To make into a ganache, heat 1/2 C of heavy cream in a small saucepan until bubbles form around the sides of the pan. Then pour over the chocolate chips and stir smoothly until all the candy is melted, or process together in a food processor (keep the processor with the chocolate in it running while you pour the heated cream into it in a constant stream). Stir in/process 1 tablespoon unsalted butter. Let cool; whip with an electric mixer when cooled if you want a lighter whipped ganache. Makes approximately 1 1/2 C ganache.
If you don't want to make this into a ganache, well, get creative!

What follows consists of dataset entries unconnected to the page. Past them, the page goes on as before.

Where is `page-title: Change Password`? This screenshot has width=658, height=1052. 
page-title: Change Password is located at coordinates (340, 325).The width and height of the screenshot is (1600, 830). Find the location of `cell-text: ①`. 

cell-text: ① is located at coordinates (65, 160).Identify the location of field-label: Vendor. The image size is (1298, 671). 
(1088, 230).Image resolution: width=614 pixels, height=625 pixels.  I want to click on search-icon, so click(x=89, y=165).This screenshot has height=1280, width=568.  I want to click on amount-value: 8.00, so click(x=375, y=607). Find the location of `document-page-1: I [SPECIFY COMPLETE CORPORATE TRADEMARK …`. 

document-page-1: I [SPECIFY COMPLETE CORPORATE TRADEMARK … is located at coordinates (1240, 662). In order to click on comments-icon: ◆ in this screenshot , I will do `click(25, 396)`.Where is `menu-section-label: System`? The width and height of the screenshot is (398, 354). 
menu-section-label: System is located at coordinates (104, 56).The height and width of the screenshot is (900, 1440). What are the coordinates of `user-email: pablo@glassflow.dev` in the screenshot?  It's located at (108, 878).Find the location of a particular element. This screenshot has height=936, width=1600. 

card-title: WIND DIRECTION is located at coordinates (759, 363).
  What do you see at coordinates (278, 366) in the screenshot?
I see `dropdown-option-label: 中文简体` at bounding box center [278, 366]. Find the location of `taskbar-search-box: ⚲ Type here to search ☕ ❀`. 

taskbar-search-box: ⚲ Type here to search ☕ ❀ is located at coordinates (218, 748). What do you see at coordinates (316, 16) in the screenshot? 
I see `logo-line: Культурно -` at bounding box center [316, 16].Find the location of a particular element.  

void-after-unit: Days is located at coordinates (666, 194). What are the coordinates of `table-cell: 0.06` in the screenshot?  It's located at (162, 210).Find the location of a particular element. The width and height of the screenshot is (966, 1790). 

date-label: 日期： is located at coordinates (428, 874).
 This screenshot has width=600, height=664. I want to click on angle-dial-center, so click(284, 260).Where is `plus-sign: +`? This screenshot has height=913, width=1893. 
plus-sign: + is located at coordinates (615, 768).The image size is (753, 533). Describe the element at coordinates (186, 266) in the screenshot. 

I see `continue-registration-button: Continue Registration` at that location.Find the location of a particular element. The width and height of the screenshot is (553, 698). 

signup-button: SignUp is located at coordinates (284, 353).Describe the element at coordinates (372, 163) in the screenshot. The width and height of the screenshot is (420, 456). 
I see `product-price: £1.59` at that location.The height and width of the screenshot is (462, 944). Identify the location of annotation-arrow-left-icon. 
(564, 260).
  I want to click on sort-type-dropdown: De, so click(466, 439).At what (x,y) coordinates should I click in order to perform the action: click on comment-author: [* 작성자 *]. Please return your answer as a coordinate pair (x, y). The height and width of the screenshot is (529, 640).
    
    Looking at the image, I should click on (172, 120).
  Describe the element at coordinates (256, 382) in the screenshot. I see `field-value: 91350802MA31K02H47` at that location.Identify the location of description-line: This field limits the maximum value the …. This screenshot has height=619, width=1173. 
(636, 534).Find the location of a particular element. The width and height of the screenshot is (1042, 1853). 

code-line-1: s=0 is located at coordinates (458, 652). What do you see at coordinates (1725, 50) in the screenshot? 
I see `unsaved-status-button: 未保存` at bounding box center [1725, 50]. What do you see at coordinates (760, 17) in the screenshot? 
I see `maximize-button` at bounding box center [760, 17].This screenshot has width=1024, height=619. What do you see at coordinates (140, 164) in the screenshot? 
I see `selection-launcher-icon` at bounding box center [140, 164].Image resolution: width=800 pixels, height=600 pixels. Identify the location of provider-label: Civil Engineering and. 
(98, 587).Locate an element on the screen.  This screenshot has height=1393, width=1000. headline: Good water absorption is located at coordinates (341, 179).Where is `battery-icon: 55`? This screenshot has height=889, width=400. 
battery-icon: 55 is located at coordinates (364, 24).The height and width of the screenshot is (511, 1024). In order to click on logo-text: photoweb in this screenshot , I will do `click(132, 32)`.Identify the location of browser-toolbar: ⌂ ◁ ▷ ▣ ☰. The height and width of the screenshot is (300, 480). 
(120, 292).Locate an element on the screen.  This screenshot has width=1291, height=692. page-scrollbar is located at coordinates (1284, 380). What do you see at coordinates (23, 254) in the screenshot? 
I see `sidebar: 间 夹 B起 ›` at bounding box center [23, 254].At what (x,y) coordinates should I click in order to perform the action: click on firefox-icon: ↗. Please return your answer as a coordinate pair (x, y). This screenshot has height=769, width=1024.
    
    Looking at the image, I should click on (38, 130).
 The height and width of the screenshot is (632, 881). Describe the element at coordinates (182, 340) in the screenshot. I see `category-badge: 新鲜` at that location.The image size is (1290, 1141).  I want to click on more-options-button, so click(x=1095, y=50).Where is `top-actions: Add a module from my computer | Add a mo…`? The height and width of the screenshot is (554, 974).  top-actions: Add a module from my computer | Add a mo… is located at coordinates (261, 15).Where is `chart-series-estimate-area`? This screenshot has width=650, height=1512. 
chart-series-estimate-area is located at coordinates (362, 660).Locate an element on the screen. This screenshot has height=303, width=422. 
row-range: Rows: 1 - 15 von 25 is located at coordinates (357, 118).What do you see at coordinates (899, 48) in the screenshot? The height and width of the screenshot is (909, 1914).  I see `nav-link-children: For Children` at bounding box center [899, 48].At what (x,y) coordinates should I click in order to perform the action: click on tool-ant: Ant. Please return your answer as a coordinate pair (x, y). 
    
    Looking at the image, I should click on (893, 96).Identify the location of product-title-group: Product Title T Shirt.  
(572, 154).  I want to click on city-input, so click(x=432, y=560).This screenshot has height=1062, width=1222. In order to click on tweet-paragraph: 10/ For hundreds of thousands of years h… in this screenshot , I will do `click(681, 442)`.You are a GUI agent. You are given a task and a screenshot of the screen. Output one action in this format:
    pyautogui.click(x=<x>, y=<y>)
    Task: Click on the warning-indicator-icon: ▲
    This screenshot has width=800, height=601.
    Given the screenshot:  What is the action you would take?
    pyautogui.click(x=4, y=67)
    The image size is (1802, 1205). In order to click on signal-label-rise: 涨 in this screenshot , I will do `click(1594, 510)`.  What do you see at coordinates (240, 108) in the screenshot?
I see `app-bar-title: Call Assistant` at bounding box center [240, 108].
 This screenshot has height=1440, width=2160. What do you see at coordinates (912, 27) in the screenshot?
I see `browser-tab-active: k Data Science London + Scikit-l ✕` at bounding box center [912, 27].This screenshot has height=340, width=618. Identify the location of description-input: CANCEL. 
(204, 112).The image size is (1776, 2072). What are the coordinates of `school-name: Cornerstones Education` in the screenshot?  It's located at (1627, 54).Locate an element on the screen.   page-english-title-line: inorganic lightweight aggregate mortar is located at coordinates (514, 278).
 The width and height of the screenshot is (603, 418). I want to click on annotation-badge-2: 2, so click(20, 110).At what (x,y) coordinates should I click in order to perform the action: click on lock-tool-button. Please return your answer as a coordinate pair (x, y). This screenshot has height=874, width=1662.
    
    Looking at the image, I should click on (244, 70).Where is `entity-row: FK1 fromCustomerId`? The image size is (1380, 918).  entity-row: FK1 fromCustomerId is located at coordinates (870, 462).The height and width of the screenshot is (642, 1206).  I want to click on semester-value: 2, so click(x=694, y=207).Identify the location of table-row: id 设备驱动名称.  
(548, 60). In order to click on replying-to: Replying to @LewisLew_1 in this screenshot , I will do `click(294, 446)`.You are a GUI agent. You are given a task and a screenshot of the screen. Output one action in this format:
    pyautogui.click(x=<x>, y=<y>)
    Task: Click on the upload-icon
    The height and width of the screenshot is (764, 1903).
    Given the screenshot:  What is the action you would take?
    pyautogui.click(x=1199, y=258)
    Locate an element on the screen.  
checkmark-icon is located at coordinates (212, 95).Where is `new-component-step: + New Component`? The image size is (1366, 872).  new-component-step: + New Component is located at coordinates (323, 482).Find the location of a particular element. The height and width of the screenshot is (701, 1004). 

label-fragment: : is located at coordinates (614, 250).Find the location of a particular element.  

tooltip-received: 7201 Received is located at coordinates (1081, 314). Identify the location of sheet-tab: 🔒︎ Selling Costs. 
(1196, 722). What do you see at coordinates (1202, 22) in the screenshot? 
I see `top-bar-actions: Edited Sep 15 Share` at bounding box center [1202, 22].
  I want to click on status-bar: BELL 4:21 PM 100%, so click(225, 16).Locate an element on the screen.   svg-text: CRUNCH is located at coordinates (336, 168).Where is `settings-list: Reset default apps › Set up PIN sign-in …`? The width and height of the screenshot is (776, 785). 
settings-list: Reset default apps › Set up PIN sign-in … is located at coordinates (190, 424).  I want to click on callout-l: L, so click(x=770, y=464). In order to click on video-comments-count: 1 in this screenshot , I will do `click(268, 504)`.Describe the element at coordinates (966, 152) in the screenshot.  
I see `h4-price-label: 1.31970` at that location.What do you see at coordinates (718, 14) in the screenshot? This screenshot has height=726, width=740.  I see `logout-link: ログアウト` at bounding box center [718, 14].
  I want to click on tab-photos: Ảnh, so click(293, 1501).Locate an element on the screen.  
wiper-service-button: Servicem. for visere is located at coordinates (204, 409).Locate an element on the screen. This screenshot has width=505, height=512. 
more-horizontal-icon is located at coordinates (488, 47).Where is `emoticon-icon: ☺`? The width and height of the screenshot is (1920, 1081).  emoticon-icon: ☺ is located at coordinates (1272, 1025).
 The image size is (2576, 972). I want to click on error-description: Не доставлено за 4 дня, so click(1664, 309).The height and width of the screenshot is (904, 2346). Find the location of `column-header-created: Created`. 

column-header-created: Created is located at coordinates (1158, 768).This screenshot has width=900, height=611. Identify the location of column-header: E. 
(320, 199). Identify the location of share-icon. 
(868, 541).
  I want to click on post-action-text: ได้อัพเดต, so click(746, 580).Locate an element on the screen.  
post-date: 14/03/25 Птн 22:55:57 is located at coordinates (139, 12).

I'm considering sprinkling them on top of, or maybe inside of, cupcakes...but the crumbly nature of the roasted chips makes them a little difficult unless they are mixed while warm with warm cream into the smooth ganache, or perhaps they would work in a buttercream frosting. It's certainly worth the time to explore the options for this wonderfully rich dessert flavor! I will be sure to post on caramelized white chocolate again and again.